To be a person in this day and age is stressful. You got work, finances, the pressure to do everything right with everybody around you, and everything in between.And the media showing how messed up things are doesn’t help. Sometimes, it’s the little things that can help you escape into a different dimension. A world or a dimension where it can put the whole world on pause, dream and focus on something else.
Recently, I’ve been working out more than I ever had. I never really liked working out, I had a love-hate relationship with working out due to my mom kind of forcing me into it without asking me; almost like signing me up without my consent. But due to my weight being not the best, I decided to do something about it and downloaded the FitOn app. Now even though at first it was challenging to just do it, especially in the morning, but overtime I tend to enjoy it. What I love about it is that I don’t need to go anywhere to workout, as long as I have all the equipment I have and a good mindset. Good mindset as in a focused mindset. And a little furry partner that meows helps as well. It’s like for a good 30 minutes of my morning, I get to move my body, wake up a little and get a good start to my day. Now the result of the day can depend of certain factors like how and if the terrible twos (depression and anxiety) is going to act up or not. But to have a good 30 minutes to escape, focus on the movements, get a good sweat on and wake up a little without the coffee is something I now look forward to.
When I was younger, drawing and writing were my escapes. Even though I was a good student, teachers like me, I was a goody two shoes, I still would like to escape from the typical stresses. I taught myself how draw the summer of 2012 after watching Treasure Planet. I had a huge crush on the character Jim Hawkins that I want to draw in that style, not in stick figures. So the entire summer, I traced, used the “artist’s eye” to got from computer screen to paper and whatever methods I did and continued. Writing is something that kind of goes hand in hand with my drawing. If I got a story to write about, I draw the characters and the scene, and it was a true escape. I honestly wish I could do the same as I did when I was 15 or 16 but I don’t know, I should pick it up again more frequently because it’s something I truly enjoyed and can do for hours.

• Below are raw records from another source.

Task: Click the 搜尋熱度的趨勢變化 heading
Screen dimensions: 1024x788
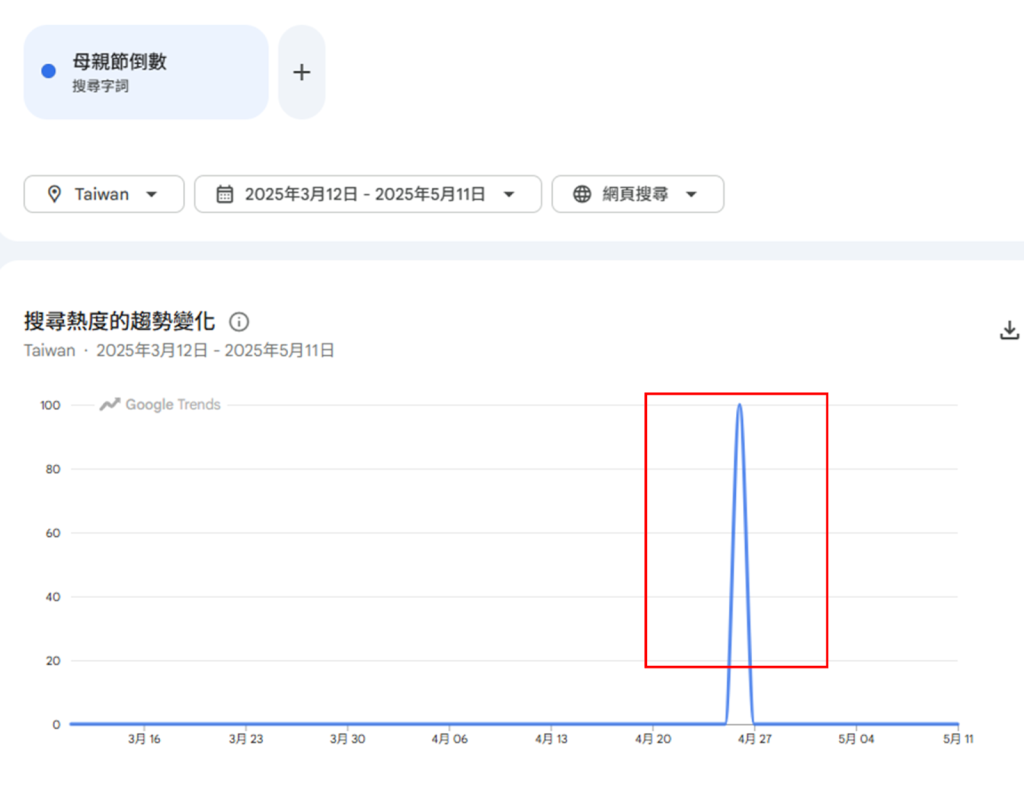Action: click(x=119, y=322)
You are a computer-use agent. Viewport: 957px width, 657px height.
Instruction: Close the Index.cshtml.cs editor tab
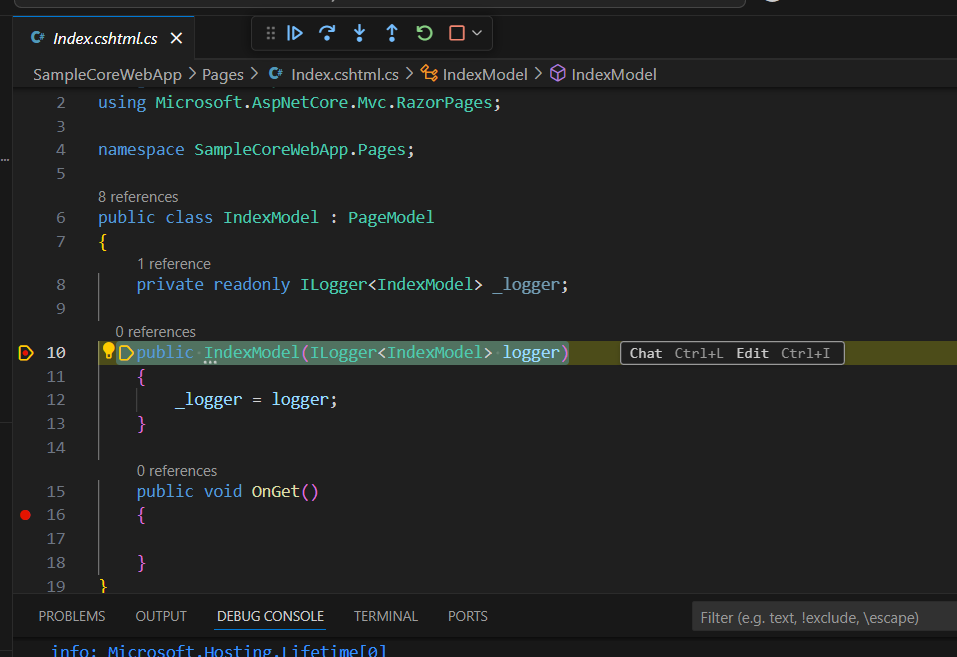176,39
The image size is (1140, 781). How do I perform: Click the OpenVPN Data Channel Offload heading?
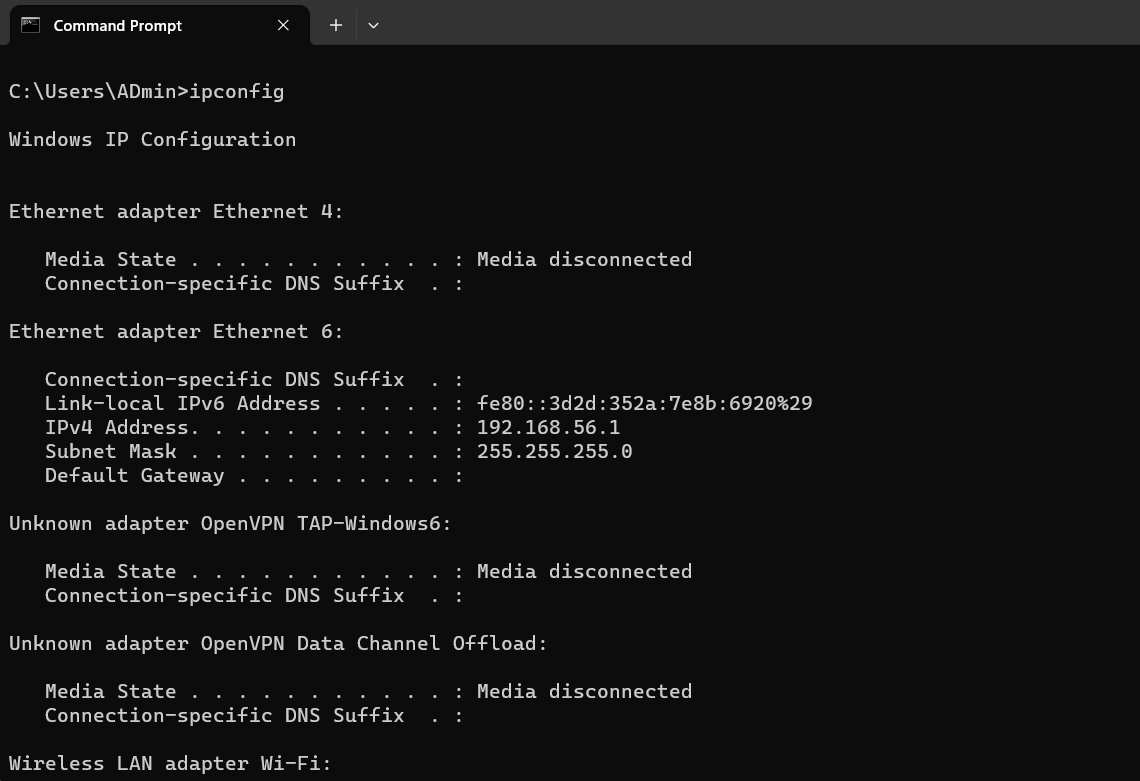click(278, 643)
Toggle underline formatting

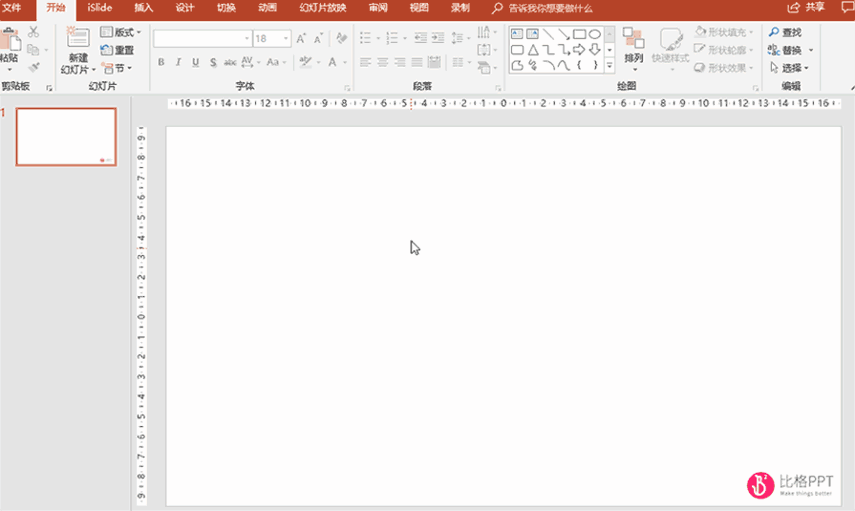pos(195,62)
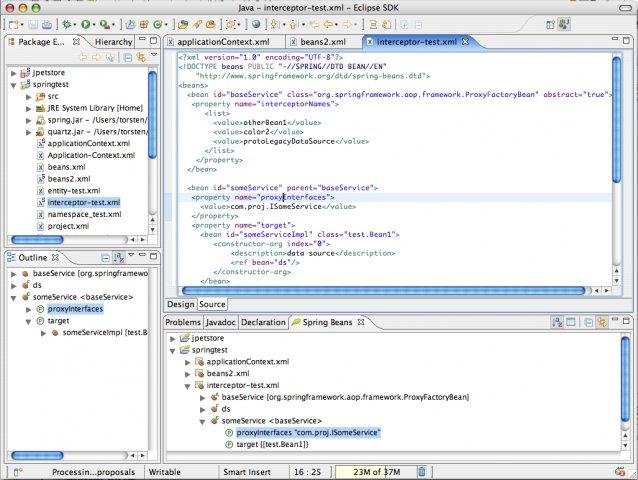Image resolution: width=638 pixels, height=480 pixels.
Task: Expand the jpetstore project in Package Explorer
Action: click(13, 73)
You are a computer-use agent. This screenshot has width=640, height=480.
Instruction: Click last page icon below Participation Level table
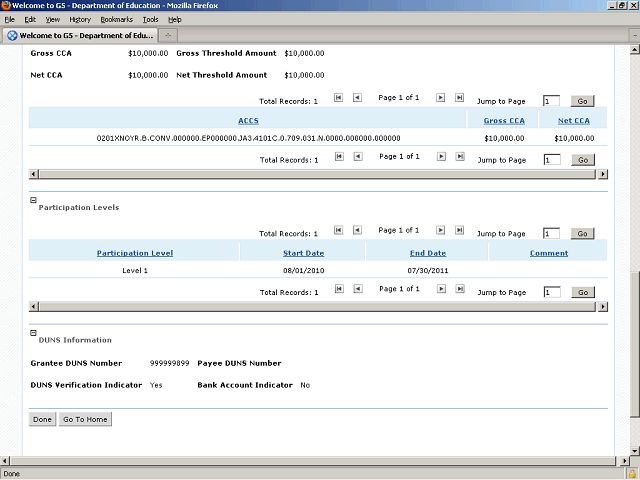tap(459, 290)
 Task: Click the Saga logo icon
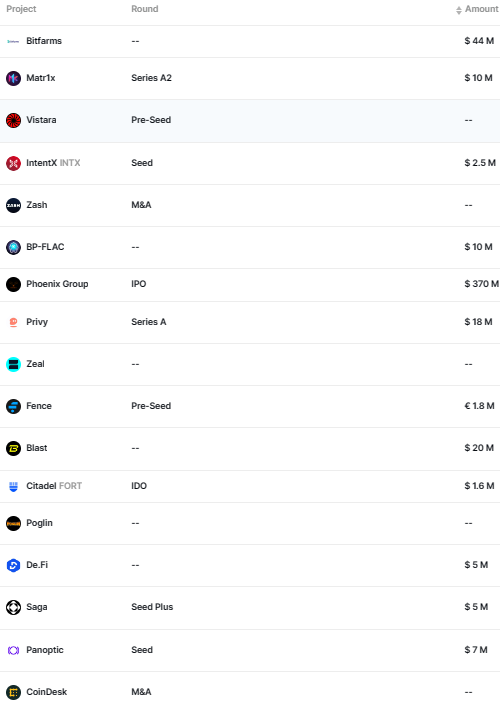pos(13,608)
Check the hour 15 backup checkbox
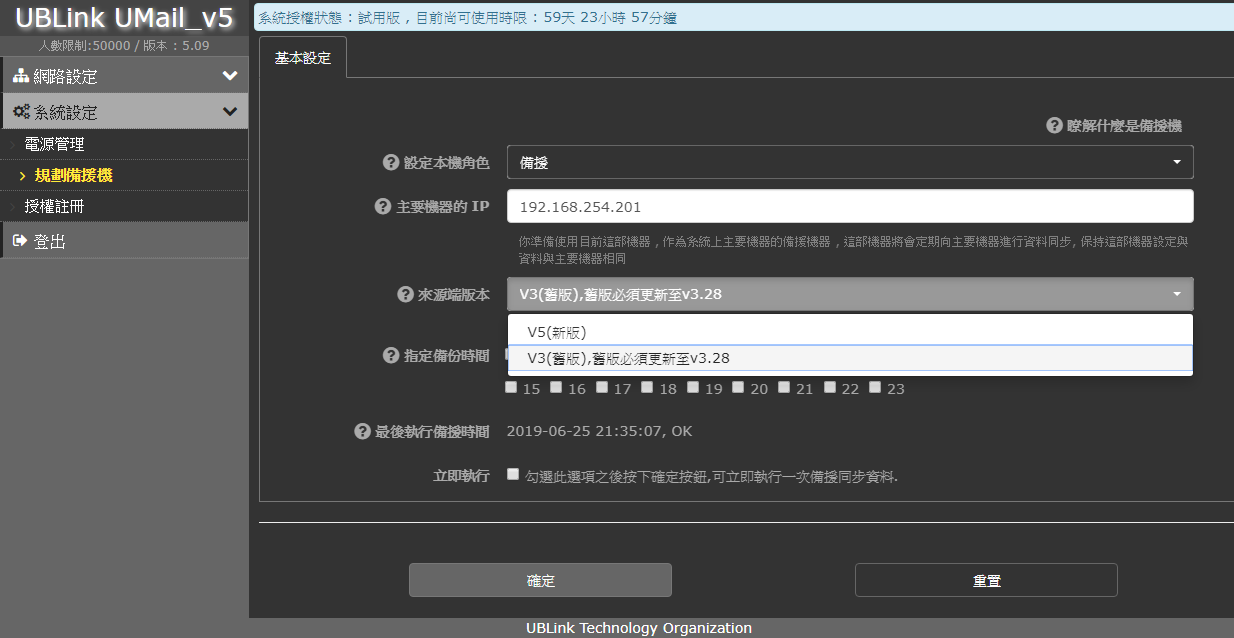1234x638 pixels. (x=512, y=388)
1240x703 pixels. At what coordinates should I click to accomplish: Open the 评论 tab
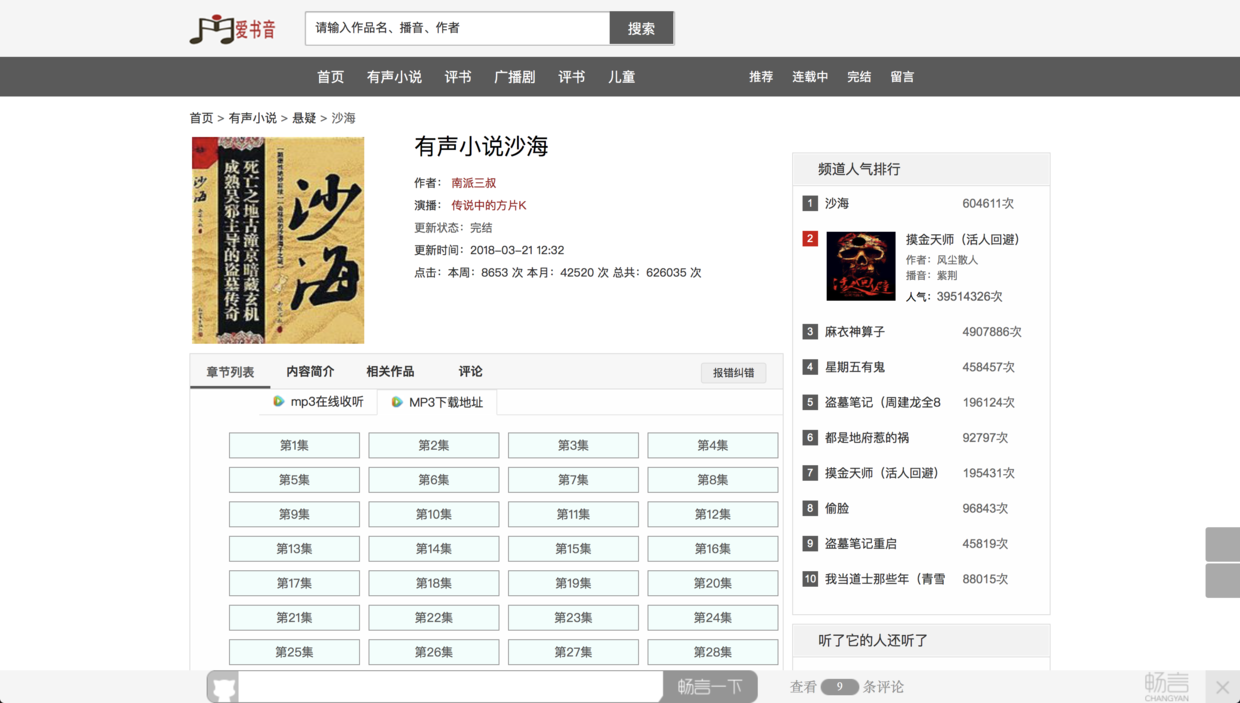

A personal escape doesn’t have to be a thing you do, it can be time spent with loved ones. Now, my parents and I don’t live in the same area anymore but when I visit, I’d want to spend as much as time as possible, especially the first day. On the first day visiting, you can find me in the main area of the house, socializing with them, having a beer or cider in hand (because I don’t drink as often anyways) and spending time with them as much as possible. But back home, I have another person to escape with and that is with Brennan. We don’t live together as of now but whenever we hang out, that’s when my main focus is on him and him alone. Normally we just talk about random stuff and luckily he knows which stresses me out more than others and not bring it up during our hangouts. When people say their significant other is their home, that is true. I find comfort and a time to not stress around him. It may change when the time comes, it may not but who knows.
Other escapes, both past and present, are church, swimming, sleeping and daydreaming about a better future for myself where I’m writing screenplays and making money, married to the love of my life, and happier than I am now. If you can find your own escape, keep it and make sure you take the time to do so.